*Task details*
In the records below, pick out all lines containing the word "will".

Stored records:
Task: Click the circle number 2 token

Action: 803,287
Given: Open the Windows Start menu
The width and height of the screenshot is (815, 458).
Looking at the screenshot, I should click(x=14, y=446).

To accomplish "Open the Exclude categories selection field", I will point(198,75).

* * *

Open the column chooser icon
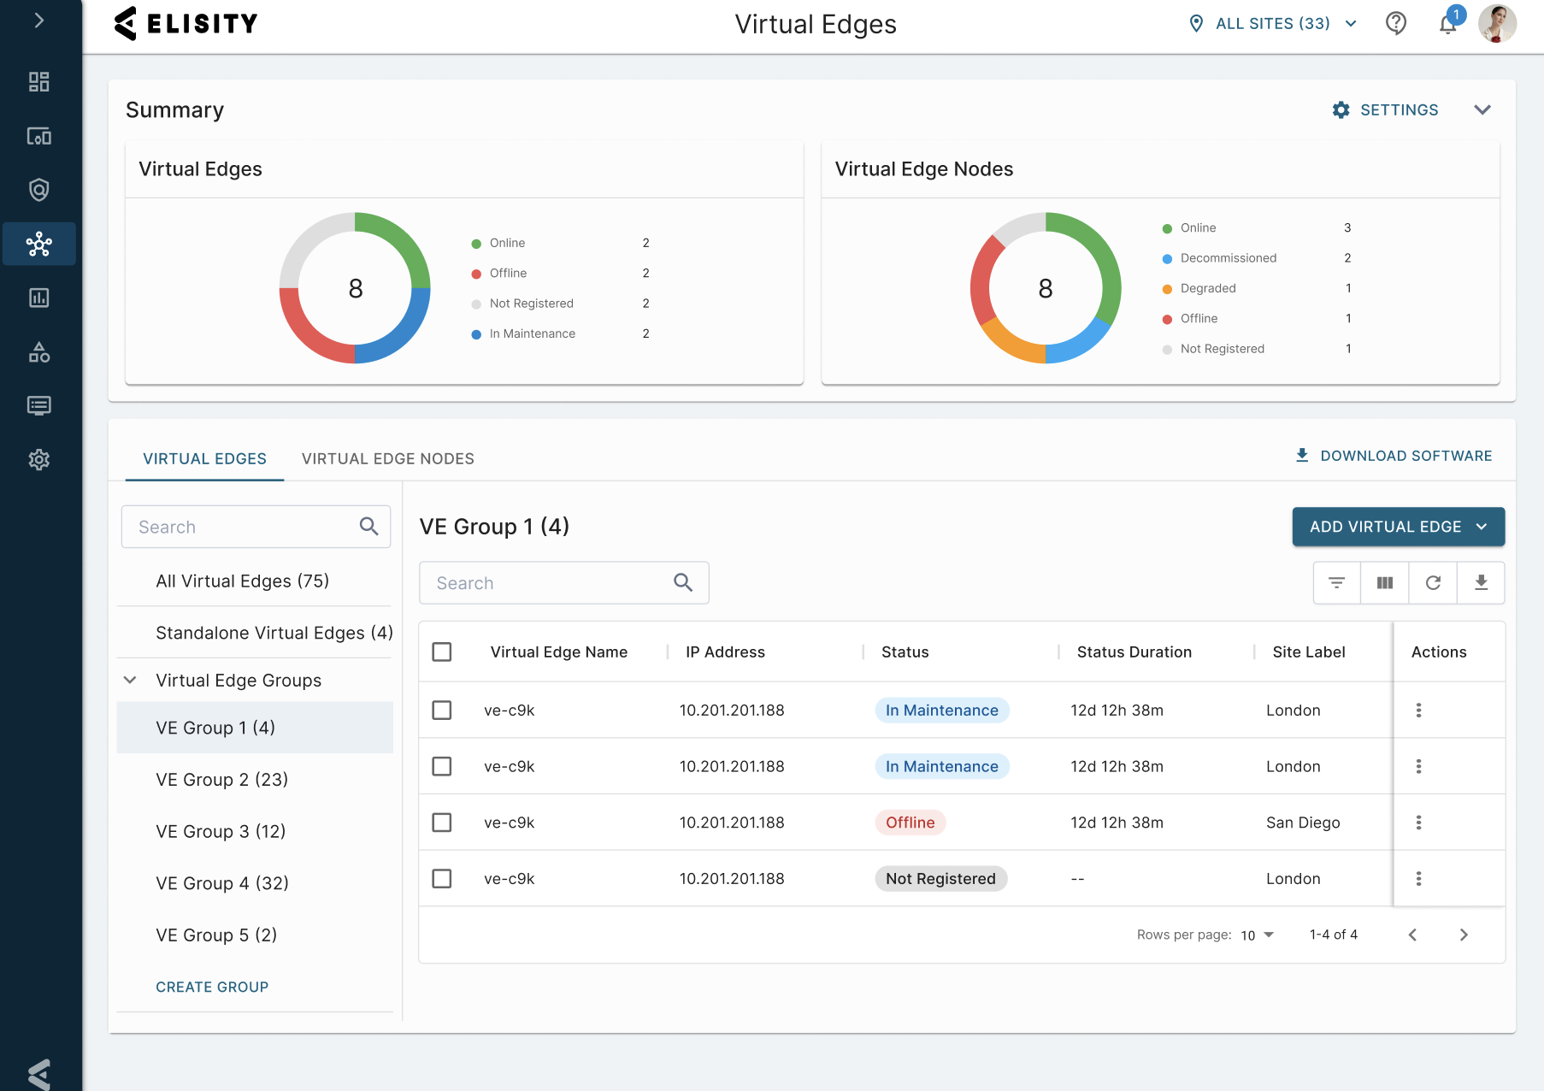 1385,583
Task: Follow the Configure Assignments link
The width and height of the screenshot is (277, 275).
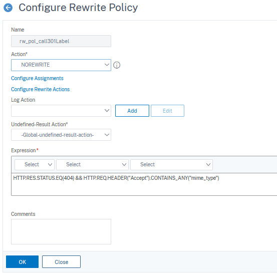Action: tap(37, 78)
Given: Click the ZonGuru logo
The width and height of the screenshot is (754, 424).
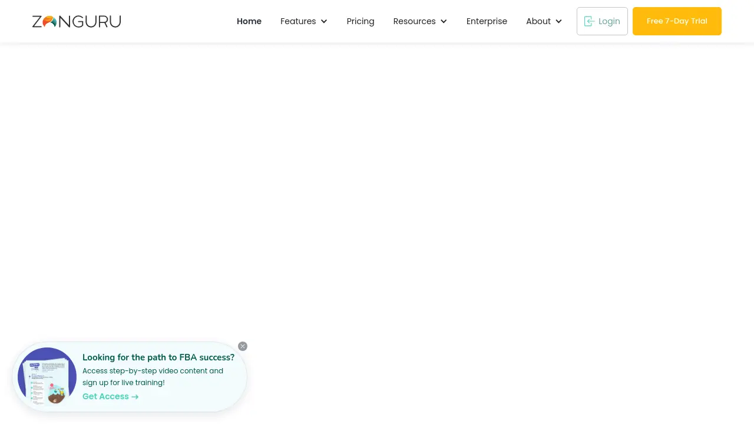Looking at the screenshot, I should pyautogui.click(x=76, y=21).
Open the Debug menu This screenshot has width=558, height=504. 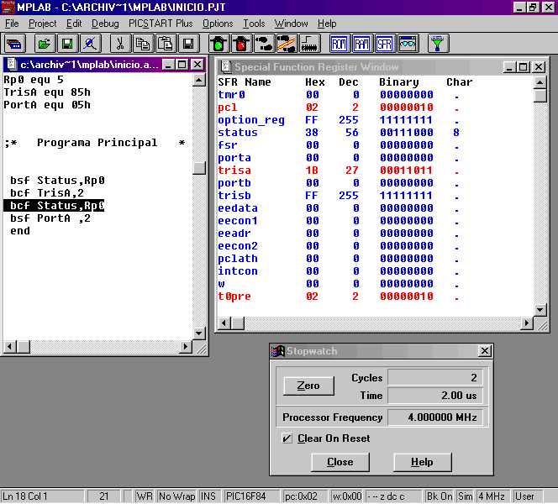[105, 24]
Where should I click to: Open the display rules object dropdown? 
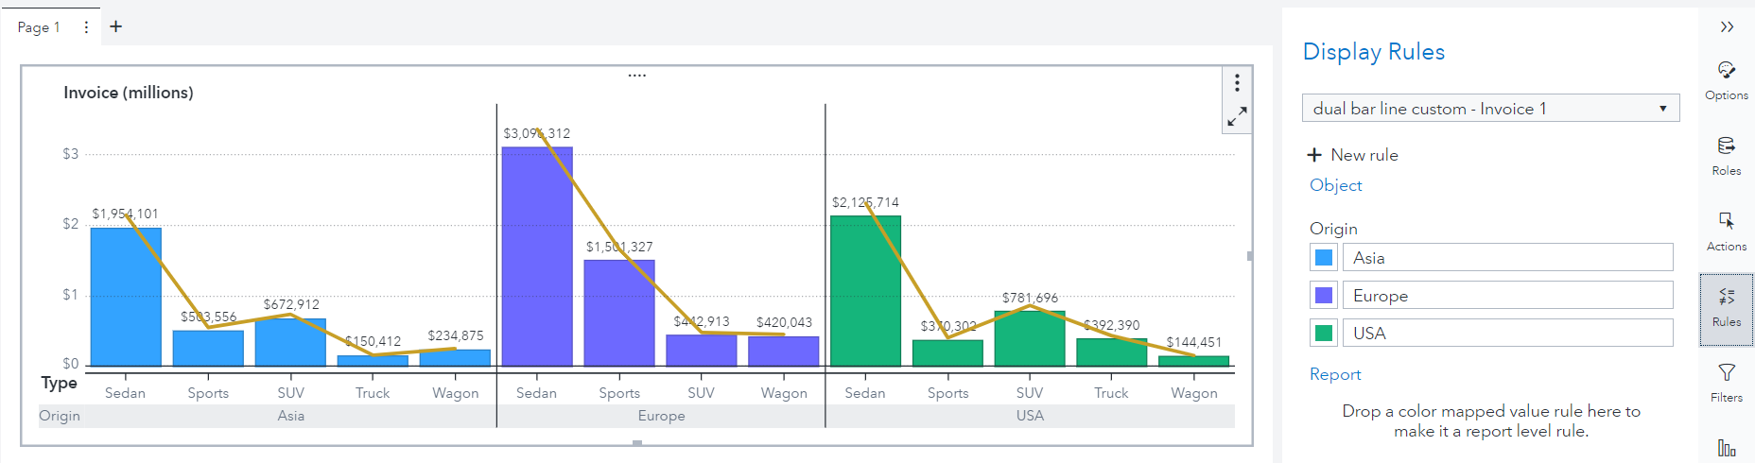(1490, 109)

--

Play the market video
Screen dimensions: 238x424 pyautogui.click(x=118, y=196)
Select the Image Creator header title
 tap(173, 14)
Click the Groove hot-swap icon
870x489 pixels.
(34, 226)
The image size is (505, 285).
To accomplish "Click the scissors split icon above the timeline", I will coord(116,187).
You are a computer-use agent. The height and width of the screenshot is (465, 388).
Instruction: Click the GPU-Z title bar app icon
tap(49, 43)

*Solution to this task*
To accomplish "Open the Exclude categories selection field", I will point(198,75).
To accomplish "Click the scissors split icon above the timeline", I will coord(116,187).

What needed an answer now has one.